--- DOCUMENT PASSAGE ---

1

We have a table which keeps the log of internet usage inside our company. this table is filled by a software bought by us and we cannot make any changes to its table. This table does not have a unique key or index (to make the data writing faster as its developers say)

I need to read the data in this table to create real time reports of internet usage by our users.

currently I'm reading data from this table in chunks of 1000 records. My problem is keeping the last record I have read from the table, so I can read the next 1000 records.

what is the best possible solution to this problem?

by the way, earlier records may get deleted by the software as needed if the database file size gets big.

Rahmatizadeh
  • 125
  • 2
  • 9
  • 1
    Create a table, possibly in another database, that meets all of your needs with an identity or something. Start copying all the records into that table, you could even schedule a task. Then work out of the new table structure that you can store/report on records over the longer term. – Vincent James Jan 24 '13 at 12:22
  • records are added to this table every second, so how do I know up to which record I have imported into the new table? – Rahmatizadeh Jan 24 '13 at 12:43
  • 1
    If the timedate stamp precision goes precise enough you can use that field as your import start/stop points. If not, you could possibly add a trigger to Table1 and have the trigger automatically create the records in Table2 (your friendly table) – Vincent James Jan 24 '13 at 12:47
  • I tried using the timedate stamp but under certain conditions I might loose more than 500 records. but adding a trigger might be a good solution. I haven't done that before so any good documents on that? thanks – Rahmatizadeh Jan 24 '13 at 12:56
  • Here is something on this site that has the basics. http://stackoverflow.com/questions/4820302/how-to-work-with-after-insert-trigger-in-sql-server-2008 – Vincent James Jan 24 '13 at 13:03
  • This table get's duplicates as well I imagine? – Zane Jan 24 '13 at 19:18

3 Answers3

0

Depending on your version of SQL Server, you can use row_number(). Once the row_number() is assigned, then you can page through the records:

select *
from
(
   select *, 
     row_number() over(order by id) rn
   from yourtable
) src
where rn between 1 and 1000

Then when you want to get the next set of records, you could change the values in the WHERE clause to:

where rn between 1001 and 2000

Based on your comment that the data gets deleted, I would do the following.

First, insert the data into a temptable:

select *,  row_number() over(order by id) rn
into #temp
from yourtable

Then you can select the data by row number in any block as needed.

--- PROBLEMS TO WORK ON ---
1. Check each statement against the forum thread above on reading a log table. For each one, answer yes or no and quote the words from the thread that decide it.
(a) The log table has no unique key or index.
(b) The records are currently read in chunks of 500.
(c) The software may delete earlier records when the database file gets big.
2. Rewrite everything from "I need to read" down to "size gets big." in the forum thread on reading a log table, using "batches" in place of "chunks".

--- RECORDED DATA ---
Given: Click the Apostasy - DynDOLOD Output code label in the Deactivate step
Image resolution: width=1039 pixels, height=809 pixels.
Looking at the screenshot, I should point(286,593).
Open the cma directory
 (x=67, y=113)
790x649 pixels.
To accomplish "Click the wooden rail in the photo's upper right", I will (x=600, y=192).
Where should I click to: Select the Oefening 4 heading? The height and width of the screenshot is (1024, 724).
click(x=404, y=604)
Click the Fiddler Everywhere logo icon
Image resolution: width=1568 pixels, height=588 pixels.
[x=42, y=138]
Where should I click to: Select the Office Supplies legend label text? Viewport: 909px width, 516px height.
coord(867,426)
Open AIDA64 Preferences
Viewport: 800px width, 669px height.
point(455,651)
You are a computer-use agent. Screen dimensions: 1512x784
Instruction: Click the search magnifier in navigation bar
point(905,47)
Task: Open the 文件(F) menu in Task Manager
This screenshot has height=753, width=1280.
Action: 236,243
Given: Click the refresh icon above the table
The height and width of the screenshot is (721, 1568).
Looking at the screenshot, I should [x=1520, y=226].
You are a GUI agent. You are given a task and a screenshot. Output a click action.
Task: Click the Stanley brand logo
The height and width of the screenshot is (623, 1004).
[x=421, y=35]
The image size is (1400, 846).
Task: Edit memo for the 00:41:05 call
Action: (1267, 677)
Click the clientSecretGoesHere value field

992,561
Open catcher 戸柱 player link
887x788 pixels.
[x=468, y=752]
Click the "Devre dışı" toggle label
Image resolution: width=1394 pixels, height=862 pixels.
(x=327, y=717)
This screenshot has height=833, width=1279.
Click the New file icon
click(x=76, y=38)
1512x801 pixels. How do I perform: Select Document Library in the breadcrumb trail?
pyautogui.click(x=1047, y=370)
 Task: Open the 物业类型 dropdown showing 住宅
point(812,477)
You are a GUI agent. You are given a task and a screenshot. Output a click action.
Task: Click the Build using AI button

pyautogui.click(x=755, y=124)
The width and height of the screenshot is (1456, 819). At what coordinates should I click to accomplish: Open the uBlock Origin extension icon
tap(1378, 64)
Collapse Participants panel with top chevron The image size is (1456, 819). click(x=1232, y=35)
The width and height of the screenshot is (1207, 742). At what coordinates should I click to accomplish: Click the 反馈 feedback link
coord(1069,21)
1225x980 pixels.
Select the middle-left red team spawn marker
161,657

--- PROBLEM SOLUTIONS ---
1.
(a) Yes: "This table does not have a unique key or index"
(b) No: "in chunks of 1000 records"
(c) Yes: "earlier records may get deleted by the software as needed if the database file size gets big"

2.
I need to read the data in this table to create real time reports of internet usage by our users.

currently I'm reading data from this table in batches of 1000 records. My problem is keeping the last record I have read from the table, so I can read the next 1000 records.

what is the best possible solution to this problem?

by the way, earlier records may get deleted by the software as needed if the database file size gets big.